„Jeśli będzie wojna, choć my jej nie chcemy, to jest ta napoleońska zasada: stoczymy bitwę, a później się zobaczy. Na wojnach nigdy do końca nie można wszystkiego przewidzieć" – te słowa z wywiadu, którego prezes PiS Jarosław Kaczyński udzielił Radiu Szczecin, doskonale obrazują obecną strategię obozu władzy.
Oficjalnie nikt wojny nie chce, ale nieoficjalnie wiadomo, że jest ona dla PiS elementem niezbędnym do prowadzenia polityki. Pokazują to wypowiedzi polityków partii rządzącej tuż po zakończeniu tzw. kryzysu parlamentarnego.
Jarosław Kaczyński jest niekwestionowanym zwycięzcą ostatniej bitwy w Sejmie. Kompromitacja Ryszarda Petru najpierw zmusiła do wycofania się z blokady sejmowej mównicy Nowoczesną. Potem białą flagę wywiesiła także Platforma. Prawo i Sprawiedliwość wyszło z tego starcia nieco poobijane, ale poza rezygnacją z planowanych ograniczeń dla dziennikarzy ma to, co chciało.
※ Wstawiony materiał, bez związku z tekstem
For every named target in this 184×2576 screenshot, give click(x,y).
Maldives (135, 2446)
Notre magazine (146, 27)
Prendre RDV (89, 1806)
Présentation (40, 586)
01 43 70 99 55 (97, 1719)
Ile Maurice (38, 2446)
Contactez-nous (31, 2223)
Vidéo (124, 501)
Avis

Budżet – uchwalony według opozycji w sposób nieprawidłowy – został przez prezydenta podpisany, a salę plenarną Sejmu opuścili okupujący ją posłowie.
Do tego momentu PiS nie dawało się prowokować. Kiedy pojawiały się propozycje wyprowadzenia protestujących siłą, ze strony rządzących dawało się słyszeć, że to jeszcze bardziej zaostrzy spór.
Choć jeszcze przed świętami na specjalnej konferencji kierownictwa PiS prezes Kaczyński straszył protestujących odpowiedzialnością karną, to później do tematu nie wracał. PiS nie podchwyciło też pomysłu Kukiz'15, by na okupujących mównicę parlamentarzystów nakładać kary finansowe.